Collectively, key decisionmakers in Australia’s world-class super and investment industry understand diversity goes hand in hand with good governance. Women On Boards tracks the number of female directors in Australia on corporate, government and NGO boards, as well as the boards of super funds. In its 2015 survey, Women On Boards found that 254 of the 955 trustees across 135 super funds surveyed – or 26.6 per cent – were women.

In 2013, just 20.9 per cent of super fund trustees were women, which means there has been real progress. And we also know Australia’s super sector is well ahead of ASX-listed public companies, with 81 of the companies in the ASX-300 index having all-male boards.

But like your pension fund cousins around the world, Australian funds still have further to go. Globally, the 30% Club argues that 30 per cent is the minimum percentage of board members that should be women. And while I agree with this initiative, I also argue that it’s not just about gender diversity, but also about diversity in general: diversity of culture, of race, of age, of background, of education, of experience.

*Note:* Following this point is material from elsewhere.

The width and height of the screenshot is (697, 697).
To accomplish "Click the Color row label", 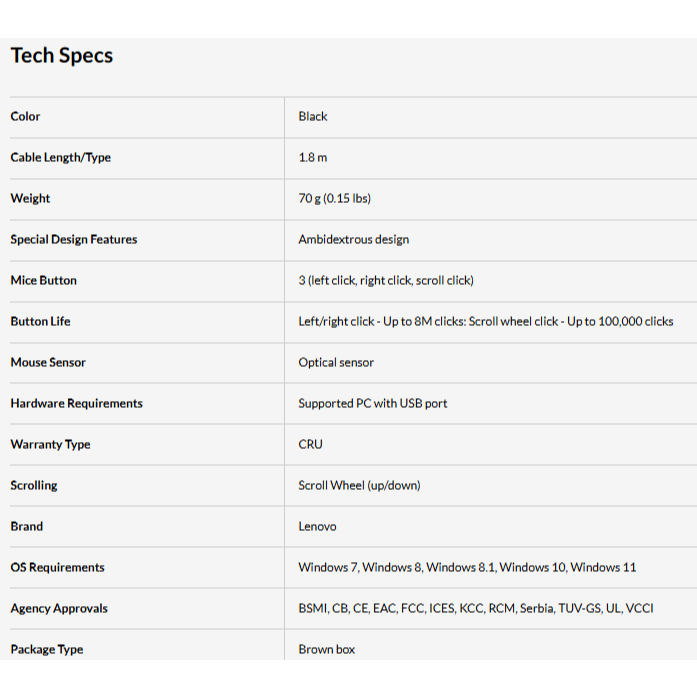I will [x=26, y=117].
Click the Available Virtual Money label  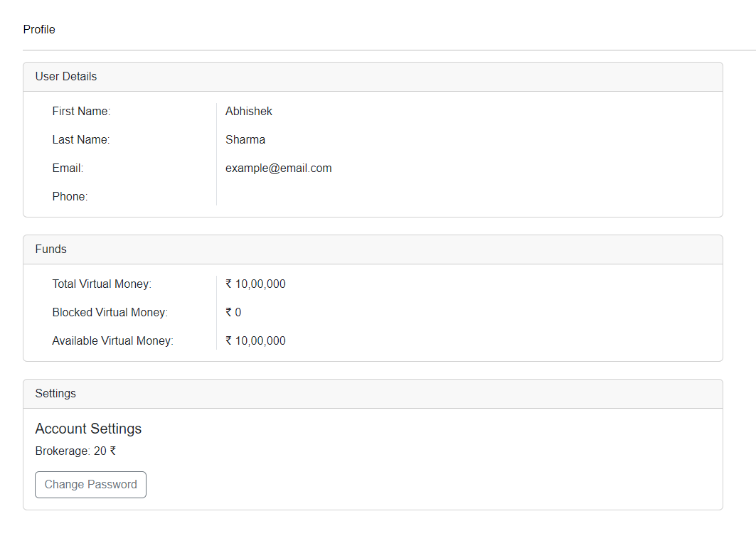112,341
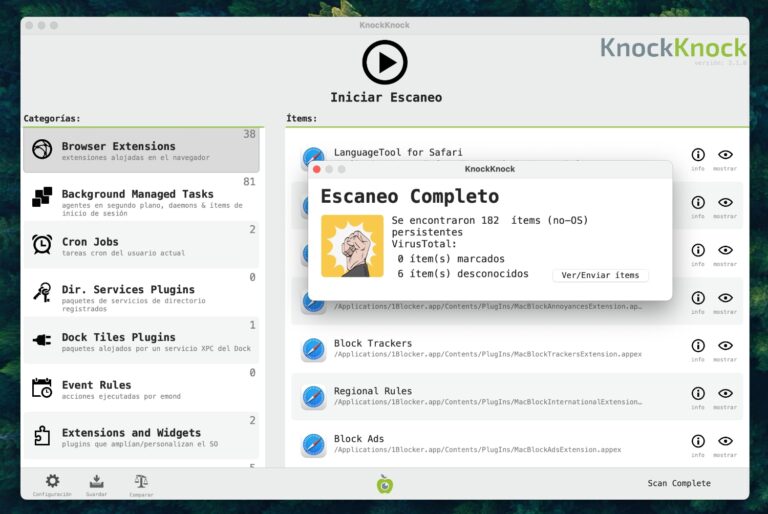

This is no mere rallying cry; the data proves it. Professor Scott Page at the University of Michigan has developed a mathematical calculation for diversity that finds that if you’re trying to solve a truly difficult problem, the best results come from a diverse group of people with dissimilar intellects. He often talks about a famous example: when smallpox was ravaging Europe in the late 18th century, an English farmer named Benjamin Jesty managed to protect his family with a homemade cowpox-based vaccine – he had noticed milkmaids didn’t get smallpox after they suffered cowpox. Renowned scientist and physician Edward Jenner is credited with creating the vaccine – yet he did so because he paid attention to Jesty’s solution.

So, I suggest boards – be they of companies or funds – strive for diversity not because it is a moral imperative, but because it drives better results. All too often we lean on the politically correct notion that we want diversity because it’s “the right thing to do”. But it can’t be some sort of global super-ego driving us to be inclusive. We need to look at the evidence.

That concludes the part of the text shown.